Bloomberg recently analysed the complete public database of British sexual discrimination cases, which include everything from sexual assault at work to lower pay and opportunities for women, to uncover these unnerving statistics.
The fact that so many cases are settling should ring warning bells in boardrooms up and down the country. Let’s be honest, most bosses breathe a sigh of relief if a tribunal case is dropped or settled but there are very good reasons why a dropped sexual harassment case should prompt the opposite reaction.
In this #MeToo era, where Harvey Weinstein and Jeffrey Epstein have rarely been out of the headlines, employees are more aware than ever of what is and is not acceptable in the workplace. They also understand that some perpetrators will go to great lengths to protect their reputation. Confidential pay outs have silenced many victims over the decades and they continue to do so. As a consequence, theoretically there may be many victims in one workplace, each of whom thinks they are the only one. Settlement agreements often include confidentiality clauses as a condition for a pay cheque, further fuelling the subterfuge.
Secrecy and cover ups are still happening in companies large and small, up and down the country. What’s changing is public awareness. Victims who thought they were alone are now starting to realise that there could be a hidden pattern of behaviour and they are beginning to speak out.
The consequences for employers who have a hidden harasser are significant. Any form of discrimination in the workplace is bad for business and there should be a culture, from the boardroom down, that encourages employees to report allegations.
What to do if an employee wants to drop their claim
Having reported an incident of sexual harassment, what should you do if the member of staff has a change of heart? Given the statistics outlined at the start of this article, any employer should be alert to the fact that this decision could have been prompted by fear or coercion. It is very important, therefore, to establish the reasons behind the decision to discontinue the claim.

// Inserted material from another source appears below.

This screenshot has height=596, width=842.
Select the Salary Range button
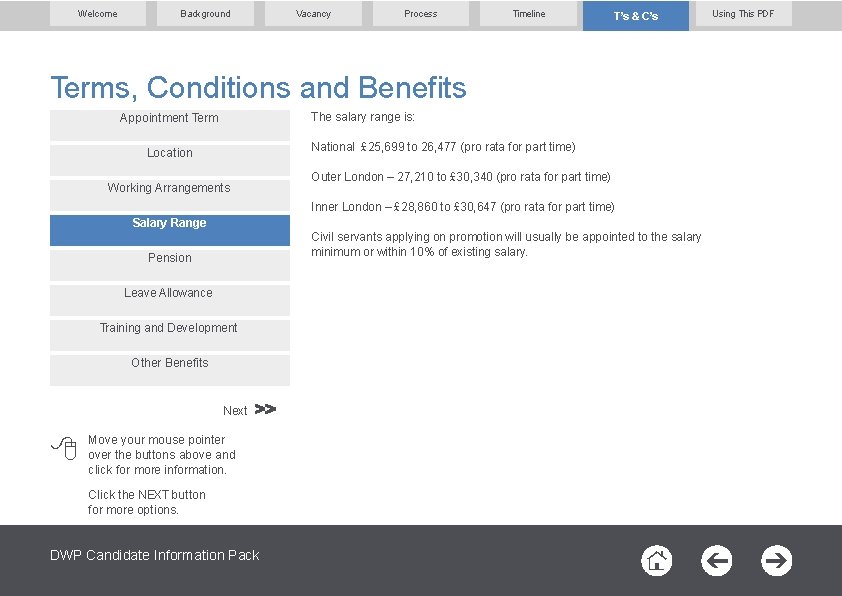pyautogui.click(x=170, y=230)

It may be that the incident has genuinely been resolved. On the other hand, the complainant may be concerned about the potential consequences of such action on their job, relationships with colleagues and even home life.
If, as a responsible employer, you suspect the change of mind is for concerns the complainant may harbour, then it will be important to reassure your employee that confidentiality is very important and that it will be guarded, which will include reminding the accused of their obligations in terms of privacy. Your job will be to make sure your employee feels supported in their complaint of harassment.
Finally, if you are faced with an employee who is adamant about wanting to drop the allegations, what do you do? You have a duty of care to all your employees and will have to consider whether to investigate without the co-operation of the original accuser in order to safeguard other colleagues, particularly if the allegations involve physical assault, and to ensure that you fulfil any regulatory or compliance obligations.